Во-вторых, наисложнейшее, перегруженное важной моральной проблематикой содержание поэзии Случевского передается им сплошь и рядом посредственными стихами («тогда страдать артель ловцов должна», к примеру). Кажется на первый взгляд, что эти стихи можно заменить прозой и впечатление не пострадает.

Ложный взгляд! Прозаичной строке, процитированной выше, предшествует превосходная, стальным лезвием вырезанная поэтическая формула: «Пять верст страданий!»

Это очень типично для Случевского.

Брюсов писал, что «в самых увлекательных местах своих стихотворений он вдруг сбивался на прозу»; точнее было бы сказать, что сплошную прозу стихотворений Случевского освещают и преображают удивительно яркие и увлекательные поэтические вспышки.

В одном его стихотворении (из тех же «Мурманских отголосков») лирический герой глядит с высокого берега залива вниз, замечает акулу, поднимающуюся к поверхности «от светящегося дна», и вдруг видит, что эта хищная рыба «вся в летучих отраженьях высоко снующих птиц». Восхитительная пейзажная зарисовка, точности которой позавидовали бы Майков и Фет! И тут же по соседству «чудодейные дворцы», «сказка, полная лиц», и иные необязательности.

......

ЗАДАНИЕ 1: Назовите все фамилии, которые встречаются во фрагменте о поэзии Случевского.
ЗАДАНИЕ 2: Пожалуйста, продолжите фрагмент о поэзии Случевского, начав сразу после его последнего предложения.
Строки данных к этой работе никакого отношения не имеют.

СТРОКИ ДАННЫХ:
......

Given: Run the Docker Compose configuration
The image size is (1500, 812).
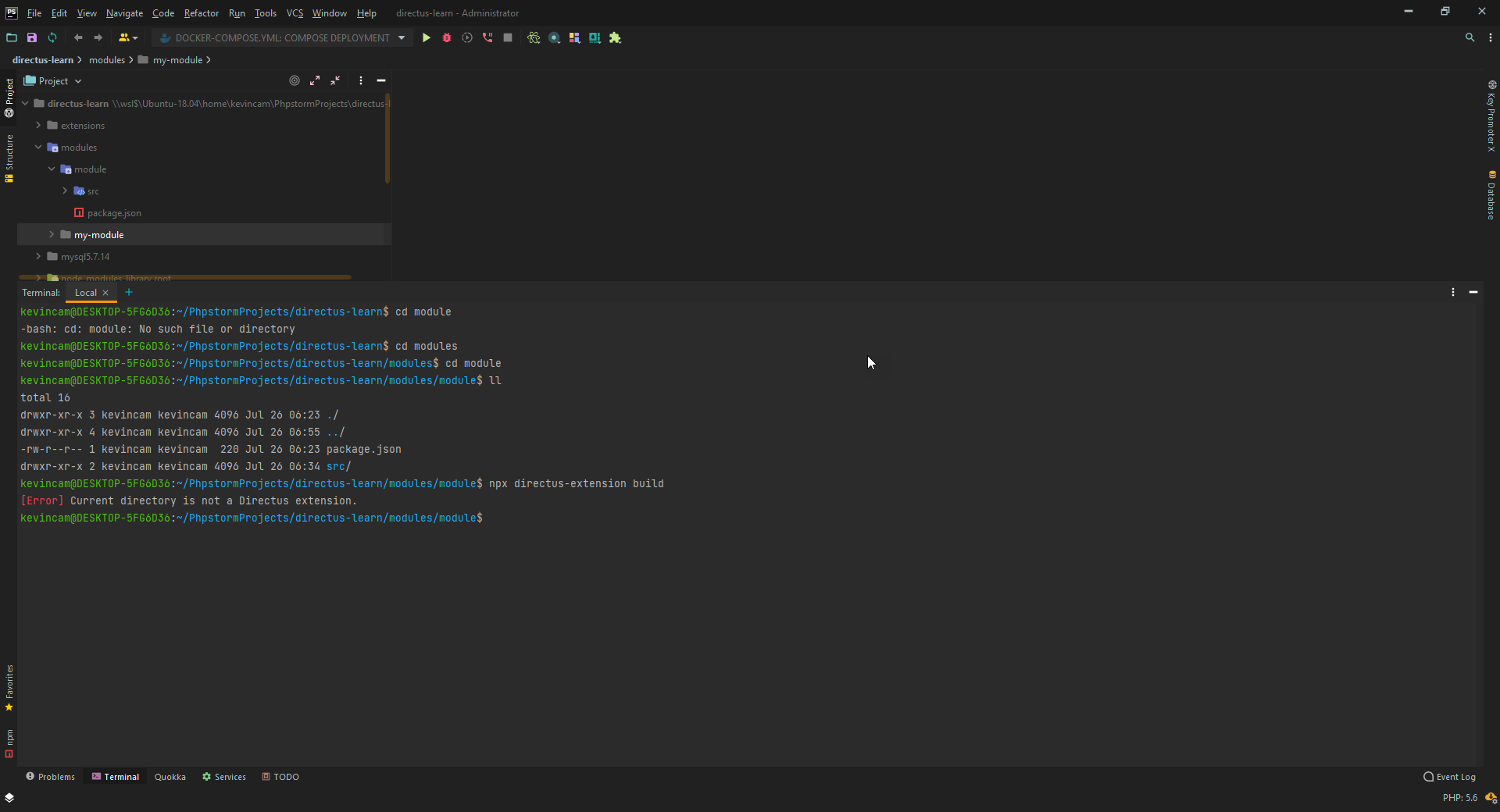Looking at the screenshot, I should [x=426, y=37].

......

ПИСЬМЕННЫЙ ОТВЕТ 1: Случевский, Брюсов, Майков, Фет.

ПИСЬМЕННЫЙ ОТВЕТ 2:
В принципе Случевский использует творческий метод Баратынского («в произведениях поэзии, как в творениях природы, близ красоты должен быть недостаток, ее оживляющий»), но количественные отношения у него совсем другие. У него близ массива недостатков присутствует иногда мерцание красоты.

Третья (и главная, может быть) особенность поэтики Случевского — обилие прозаизмов, массовое использование канцелярской, бытовой и специальной научной терминологии.

Мне эта особенность представляется восхитительной! «Грезы всяких свойств», «Мои мечты — что лес дремучий, вне климатических преград», «Вот хоть бы лов классической трески!», «Я слышал много водопадов различных сил и вышины», «За целым рядом всяческих изъятий...», «При дикой красоте негаданных сближений...».

До Случевского ничего близко похожего в нашей поэзии не было.

Вы помните, как в советскую эпоху партийное руководство требовало от художника, подвизающегося в любой области искусства (будь то живопись, будь то кинематограф, будь то литература), в первую очередь положительного героя? Многие талантливые люди, выполняя эту невыполнимую установку, надорвались и художниками быть перестали.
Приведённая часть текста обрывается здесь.